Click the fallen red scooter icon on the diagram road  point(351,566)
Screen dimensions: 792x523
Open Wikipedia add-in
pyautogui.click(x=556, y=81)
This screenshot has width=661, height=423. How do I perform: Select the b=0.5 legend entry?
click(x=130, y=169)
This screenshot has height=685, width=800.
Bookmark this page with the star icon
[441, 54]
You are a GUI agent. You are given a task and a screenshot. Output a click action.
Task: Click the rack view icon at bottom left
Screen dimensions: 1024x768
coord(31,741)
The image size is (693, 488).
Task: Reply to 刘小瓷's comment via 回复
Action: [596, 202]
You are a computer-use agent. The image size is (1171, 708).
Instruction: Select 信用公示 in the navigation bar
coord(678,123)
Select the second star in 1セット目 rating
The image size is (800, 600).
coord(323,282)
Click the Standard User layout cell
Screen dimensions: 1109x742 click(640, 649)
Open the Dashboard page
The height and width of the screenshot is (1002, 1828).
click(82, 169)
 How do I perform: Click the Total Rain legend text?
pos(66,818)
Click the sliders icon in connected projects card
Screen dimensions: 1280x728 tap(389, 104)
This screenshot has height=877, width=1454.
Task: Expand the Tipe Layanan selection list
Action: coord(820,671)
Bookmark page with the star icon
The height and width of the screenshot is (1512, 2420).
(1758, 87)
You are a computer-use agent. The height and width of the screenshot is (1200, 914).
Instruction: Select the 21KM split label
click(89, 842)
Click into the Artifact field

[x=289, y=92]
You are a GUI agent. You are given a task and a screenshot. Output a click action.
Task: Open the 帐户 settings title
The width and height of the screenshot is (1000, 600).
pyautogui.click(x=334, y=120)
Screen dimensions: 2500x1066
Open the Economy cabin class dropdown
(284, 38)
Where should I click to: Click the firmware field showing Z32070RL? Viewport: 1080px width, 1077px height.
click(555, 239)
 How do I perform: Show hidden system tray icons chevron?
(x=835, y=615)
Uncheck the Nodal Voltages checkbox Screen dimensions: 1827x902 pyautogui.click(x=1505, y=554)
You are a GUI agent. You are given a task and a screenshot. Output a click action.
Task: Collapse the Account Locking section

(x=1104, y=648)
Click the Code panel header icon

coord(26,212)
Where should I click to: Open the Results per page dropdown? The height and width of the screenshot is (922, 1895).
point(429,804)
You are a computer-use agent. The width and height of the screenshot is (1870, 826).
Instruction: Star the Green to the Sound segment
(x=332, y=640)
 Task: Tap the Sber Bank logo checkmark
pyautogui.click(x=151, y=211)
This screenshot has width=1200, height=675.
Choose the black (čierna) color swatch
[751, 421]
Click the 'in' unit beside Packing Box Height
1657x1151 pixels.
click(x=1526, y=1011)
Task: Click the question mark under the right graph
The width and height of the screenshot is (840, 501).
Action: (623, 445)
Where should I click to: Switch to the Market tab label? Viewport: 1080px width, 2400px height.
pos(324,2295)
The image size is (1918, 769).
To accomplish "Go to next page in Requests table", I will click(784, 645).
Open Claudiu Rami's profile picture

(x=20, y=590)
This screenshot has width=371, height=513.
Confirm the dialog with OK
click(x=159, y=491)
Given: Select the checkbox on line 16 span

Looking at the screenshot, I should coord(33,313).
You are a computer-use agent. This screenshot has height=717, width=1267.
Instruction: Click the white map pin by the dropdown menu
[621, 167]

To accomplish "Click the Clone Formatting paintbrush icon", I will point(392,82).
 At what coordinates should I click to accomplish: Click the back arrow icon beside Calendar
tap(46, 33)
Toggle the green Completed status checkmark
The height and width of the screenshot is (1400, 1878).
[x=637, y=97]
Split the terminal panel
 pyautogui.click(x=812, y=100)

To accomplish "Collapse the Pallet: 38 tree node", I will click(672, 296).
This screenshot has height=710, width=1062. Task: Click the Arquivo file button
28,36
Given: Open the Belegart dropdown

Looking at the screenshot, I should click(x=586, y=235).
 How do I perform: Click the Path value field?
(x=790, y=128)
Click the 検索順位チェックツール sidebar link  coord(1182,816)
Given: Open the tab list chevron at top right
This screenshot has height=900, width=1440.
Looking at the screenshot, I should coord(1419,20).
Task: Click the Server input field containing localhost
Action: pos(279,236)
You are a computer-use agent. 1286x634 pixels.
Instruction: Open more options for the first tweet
━━━━━━━━━━━━━━━━━━━━━━━━━━━━━━
Each record above, in full: retype it verbatim.

SOLVED EXERCISE –
Click the fallen red scooter icon on the diagram road  point(351,566)
Screen dimensions: 792x523
Open Wikipedia add-in
pyautogui.click(x=556, y=81)
This screenshot has width=661, height=423. How do I perform: Select the b=0.5 legend entry?
click(x=130, y=169)
This screenshot has height=685, width=800.
Bookmark this page with the star icon
[441, 54]
You are a GUI agent. You are given a task and a screenshot. Output a click action.
Task: Click the rack view icon at bottom left
Screen dimensions: 1024x768
coord(31,741)
The image size is (693, 488).
Task: Reply to 刘小瓷's comment via 回复
Action: [596, 202]
You are a computer-use agent. The image size is (1171, 708).
Instruction: Select 信用公示 in the navigation bar
coord(678,123)
Select the second star in 1セット目 rating
The image size is (800, 600).
coord(323,282)
Click the Standard User layout cell
Screen dimensions: 1109x742 click(640, 649)
Open the Dashboard page
The height and width of the screenshot is (1002, 1828).
click(82, 169)
 How do I perform: Click the Total Rain legend text?
pos(66,818)
Click the sliders icon in connected projects card
Screen dimensions: 1280x728 tap(389, 104)
This screenshot has height=877, width=1454.
Task: Expand the Tipe Layanan selection list
Action: coord(820,671)
Bookmark page with the star icon
The height and width of the screenshot is (1512, 2420).
(1758, 87)
You are a computer-use agent. The height and width of the screenshot is (1200, 914).
Instruction: Select the 21KM split label
click(89, 842)
Click into the Artifact field

[x=289, y=92]
You are a GUI agent. You are given a task and a screenshot. Output a click action.
Task: Open the 帐户 settings title
The width and height of the screenshot is (1000, 600).
pyautogui.click(x=334, y=120)
Screen dimensions: 2500x1066
Open the Economy cabin class dropdown
(284, 38)
Where should I click to: Click the firmware field showing Z32070RL? Viewport: 1080px width, 1077px height.
click(555, 239)
 How do I perform: Show hidden system tray icons chevron?
(x=835, y=615)
Uncheck the Nodal Voltages checkbox Screen dimensions: 1827x902 pyautogui.click(x=1505, y=554)
You are a GUI agent. You are given a task and a screenshot. Output a click action.
Task: Collapse the Account Locking section

(x=1104, y=648)
Click the Code panel header icon

coord(26,212)
Where should I click to: Open the Results per page dropdown? The height and width of the screenshot is (922, 1895).
point(429,804)
You are a computer-use agent. The width and height of the screenshot is (1870, 826).
Instruction: Star the Green to the Sound segment
(x=332, y=640)
 Task: Tap the Sber Bank logo checkmark
pyautogui.click(x=151, y=211)
This screenshot has width=1200, height=675.
Choose the black (čierna) color swatch
[751, 421]
Click the 'in' unit beside Packing Box Height
1657x1151 pixels.
click(x=1526, y=1011)
Task: Click the question mark under the right graph
The width and height of the screenshot is (840, 501).
Action: (623, 445)
Where should I click to: Switch to the Market tab label? Viewport: 1080px width, 2400px height.
pos(324,2295)
The image size is (1918, 769).
To accomplish "Go to next page in Requests table", I will click(784, 645).
Open Claudiu Rami's profile picture

(x=20, y=590)
This screenshot has width=371, height=513.
Confirm the dialog with OK
click(x=159, y=491)
Given: Select the checkbox on line 16 span

Looking at the screenshot, I should coord(33,313).
You are a computer-use agent. This screenshot has height=717, width=1267.
Instruction: Click the white map pin by the dropdown menu
[621, 167]

To accomplish "Click the Clone Formatting paintbrush icon", I will point(392,82).
 At what coordinates should I click to accomplish: Click the back arrow icon beside Calendar
tap(46, 33)
Toggle the green Completed status checkmark
The height and width of the screenshot is (1400, 1878).
[x=637, y=97]
Split the terminal panel
 pyautogui.click(x=812, y=100)

To accomplish "Collapse the Pallet: 38 tree node", I will click(672, 296).
This screenshot has height=710, width=1062. Task: Click the Arquivo file button
28,36
Given: Open the Belegart dropdown

Looking at the screenshot, I should click(x=586, y=235).
 How do I perform: Click the Path value field?
(x=790, y=128)
Click the 検索順位チェックツール sidebar link  coord(1182,816)
Given: Open the tab list chevron at top right
This screenshot has height=900, width=1440.
Looking at the screenshot, I should coord(1419,20).
Task: Click the Server input field containing localhost
Action: pos(279,236)
You are a computer-use agent. 1286x634 pixels.
Instruction: Open more options for the first tweet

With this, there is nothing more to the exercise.